[PROBLEM DESCRIPTION]
Could you quote, word for word, the part of the entries below that opens with the line containing "1200x400 pixels. How" and closes with the line containing "The width and height of the screenshot is (1400, 840).", including both of those lines? Leave the pictures out.

[DATA]
-----

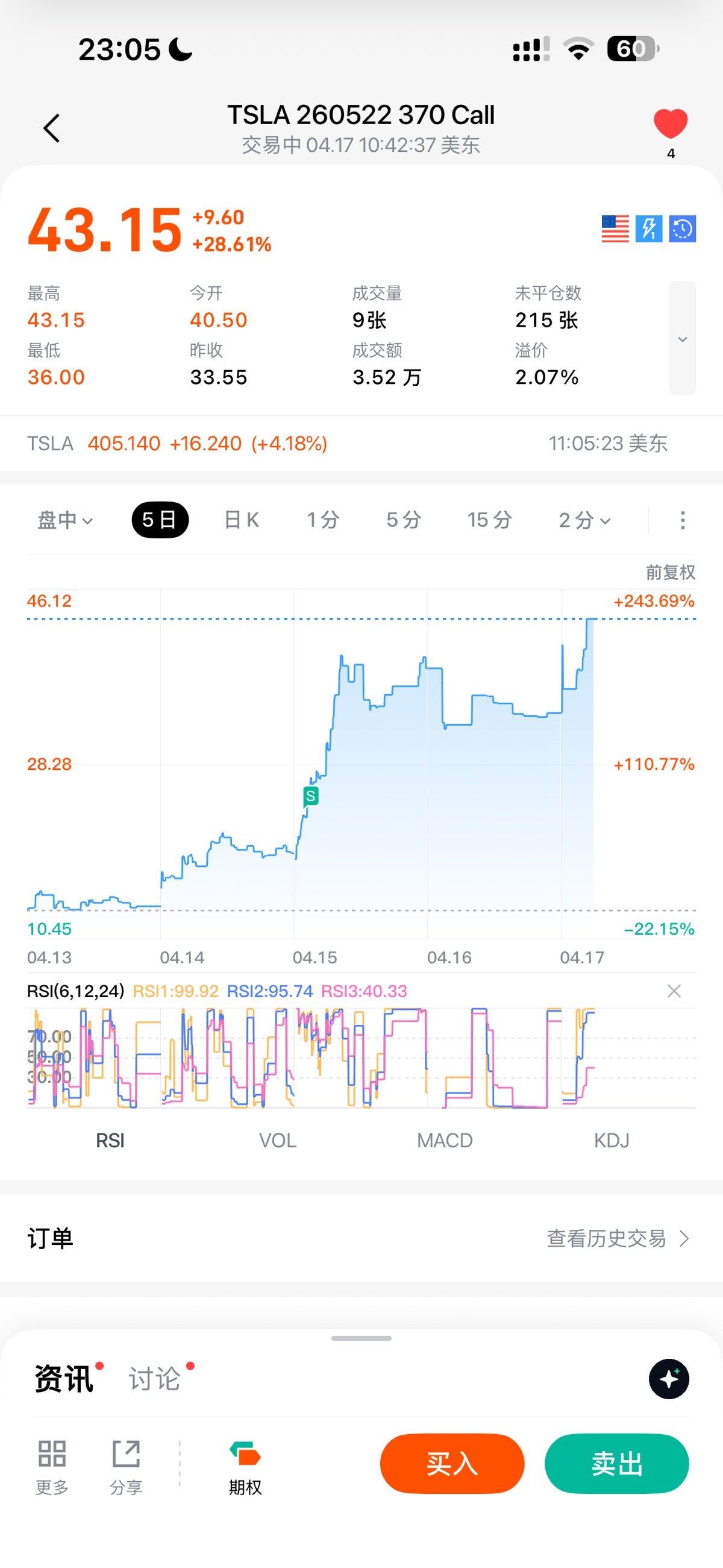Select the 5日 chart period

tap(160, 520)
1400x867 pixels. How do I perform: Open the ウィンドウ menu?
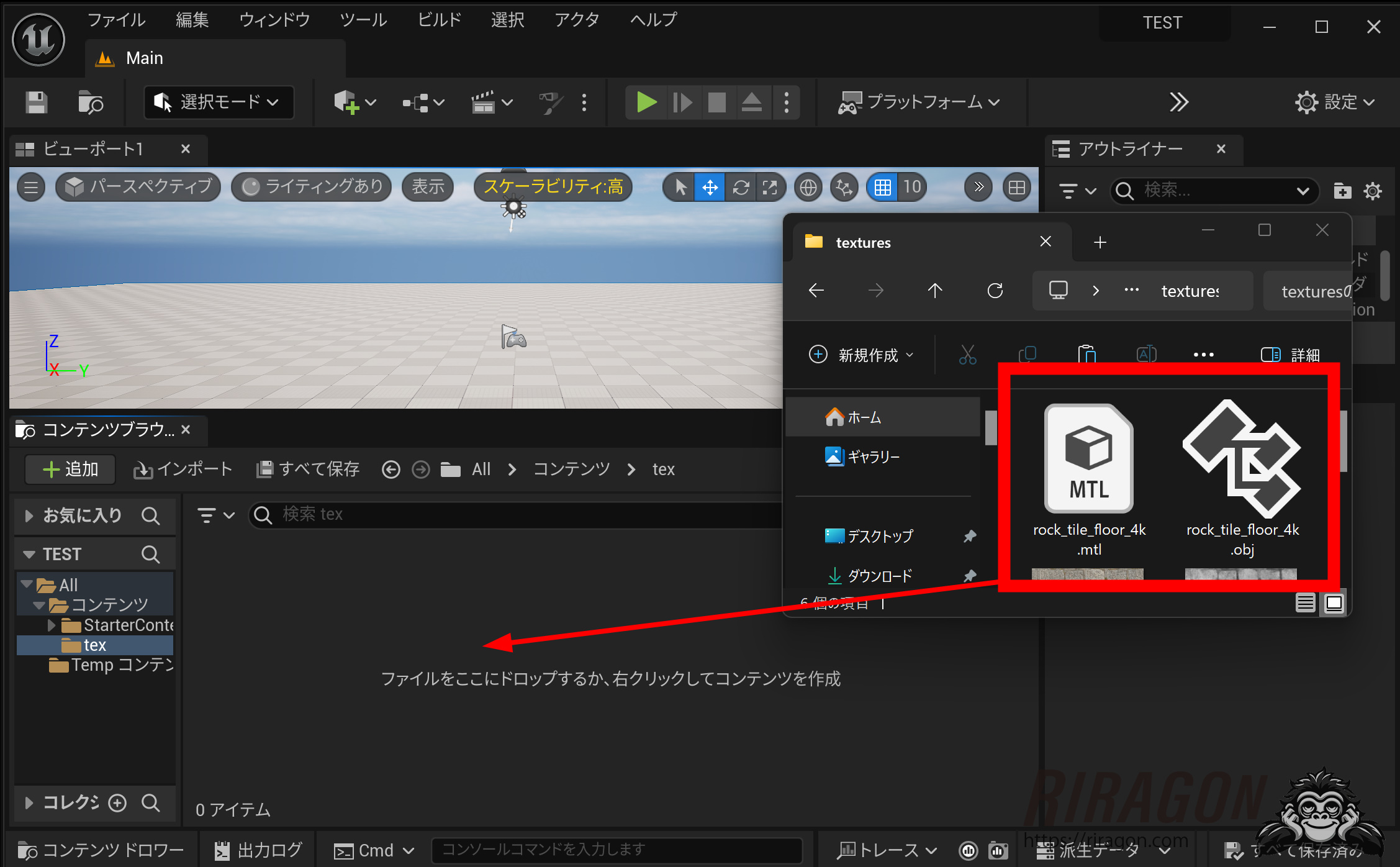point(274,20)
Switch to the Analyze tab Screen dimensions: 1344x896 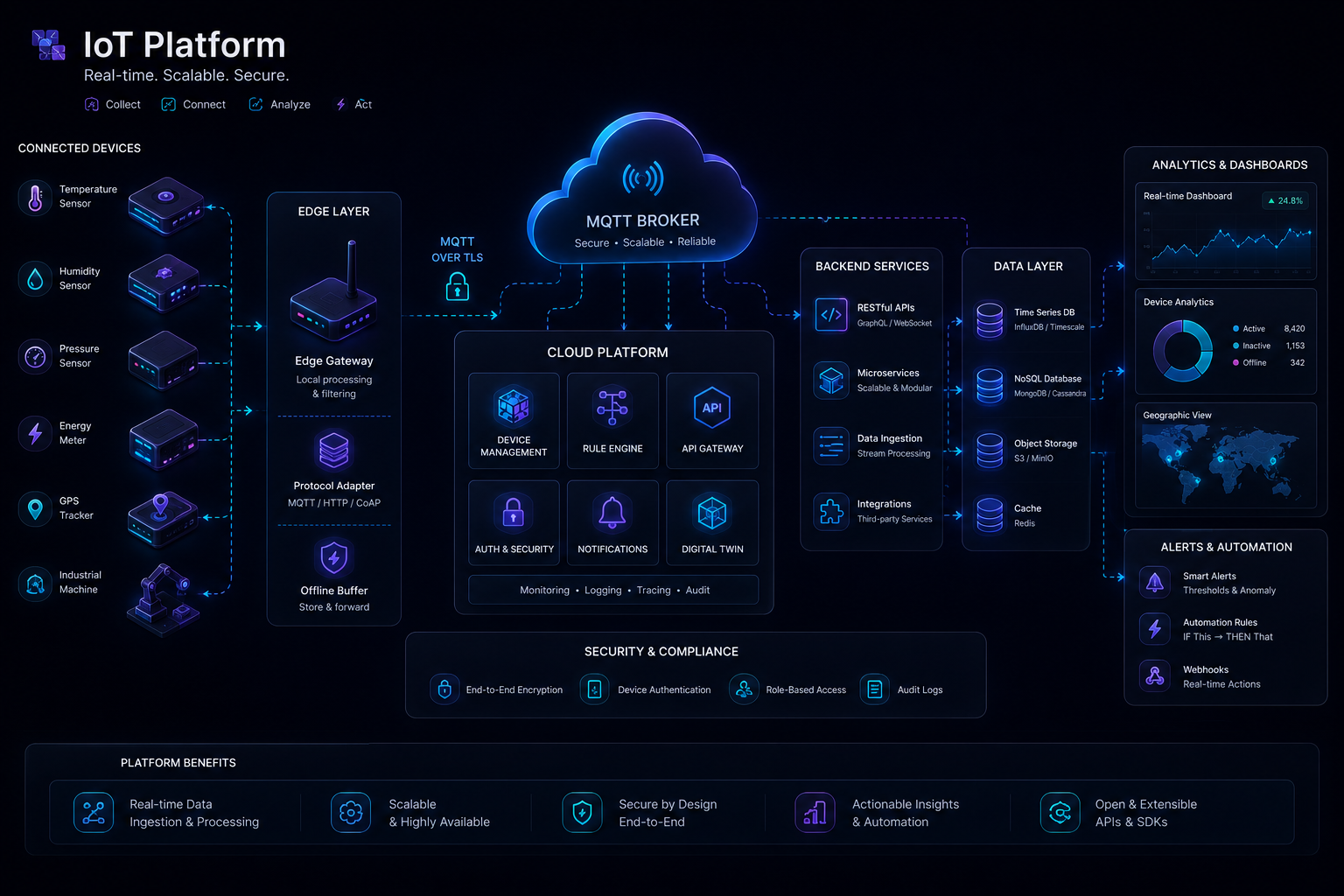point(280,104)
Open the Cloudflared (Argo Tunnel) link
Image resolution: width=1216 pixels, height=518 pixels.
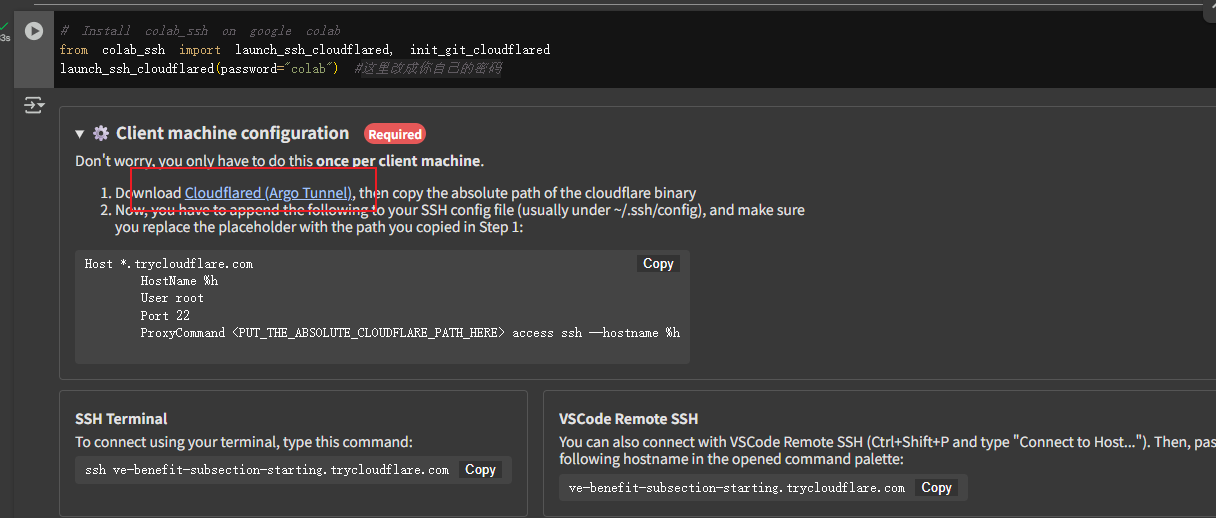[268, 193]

-----

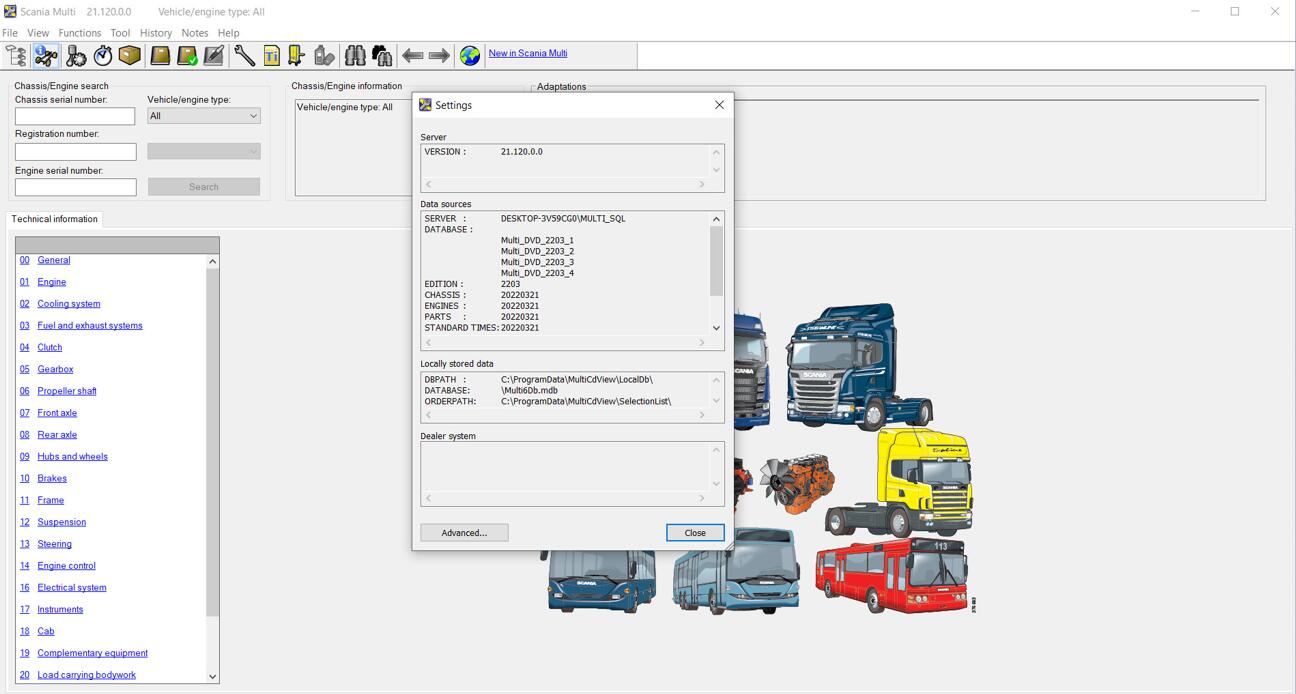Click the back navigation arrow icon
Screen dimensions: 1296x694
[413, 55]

-----

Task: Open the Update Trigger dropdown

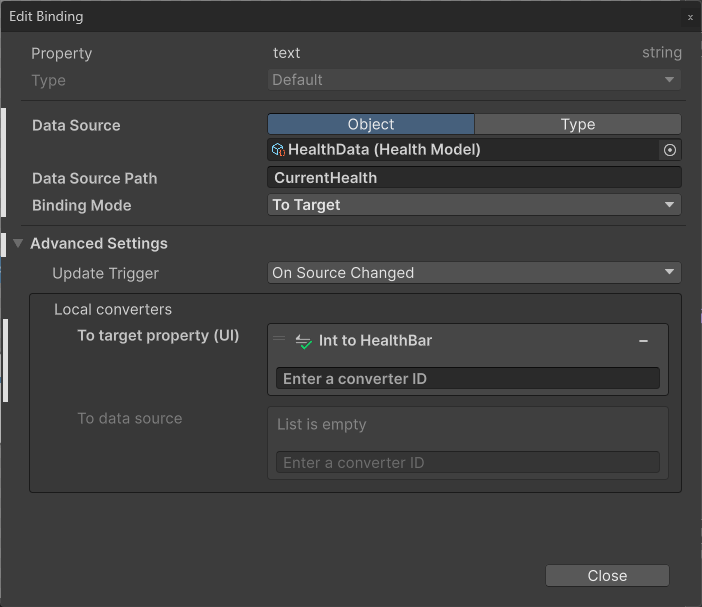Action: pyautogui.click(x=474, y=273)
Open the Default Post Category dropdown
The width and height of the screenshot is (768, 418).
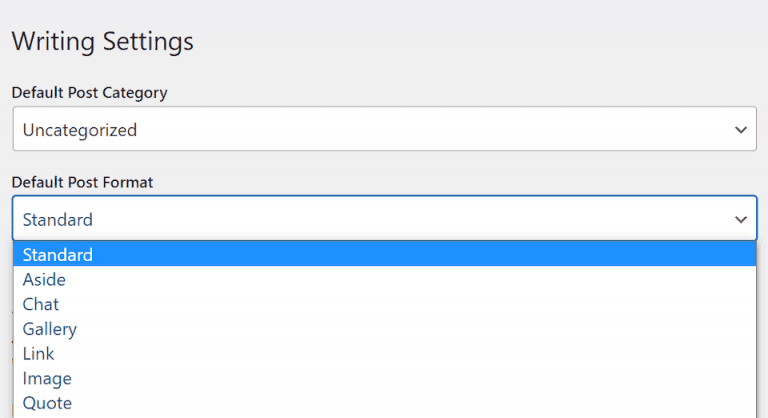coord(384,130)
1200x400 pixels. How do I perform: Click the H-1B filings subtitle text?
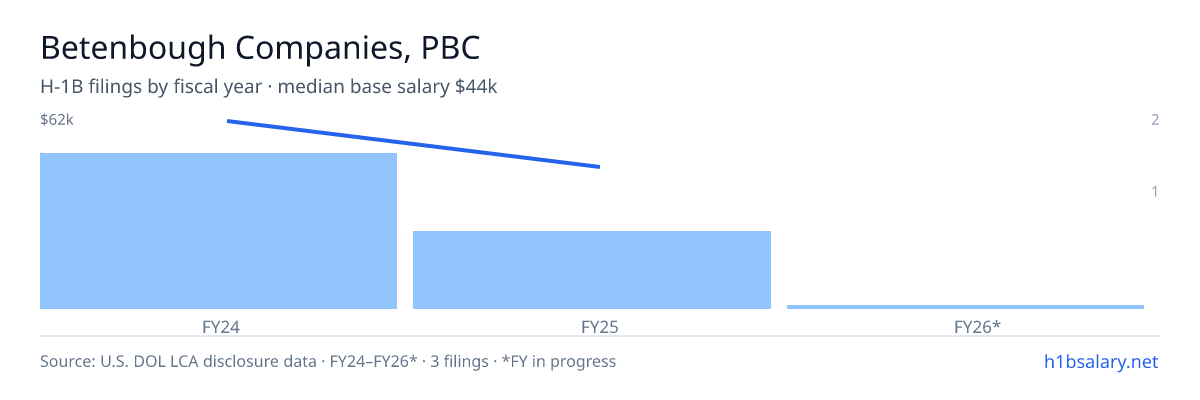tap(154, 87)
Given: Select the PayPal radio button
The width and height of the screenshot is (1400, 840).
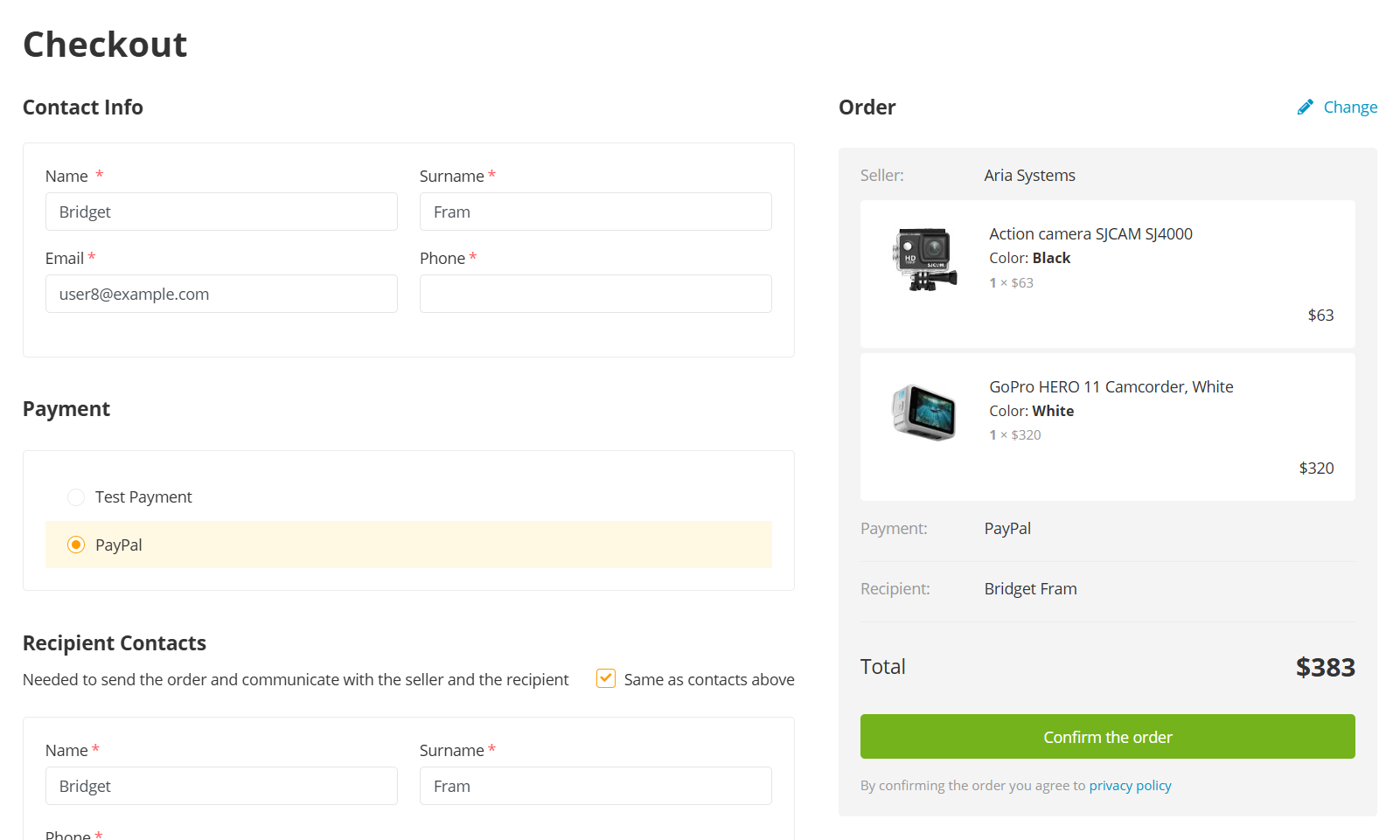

-----

[WORKED SOLUTION]
1200x400 pixels. How do I perform: Click the H-1B filings subtitle text?
tap(154, 87)
Given: Select the PayPal radio button
The width and height of the screenshot is (1400, 840).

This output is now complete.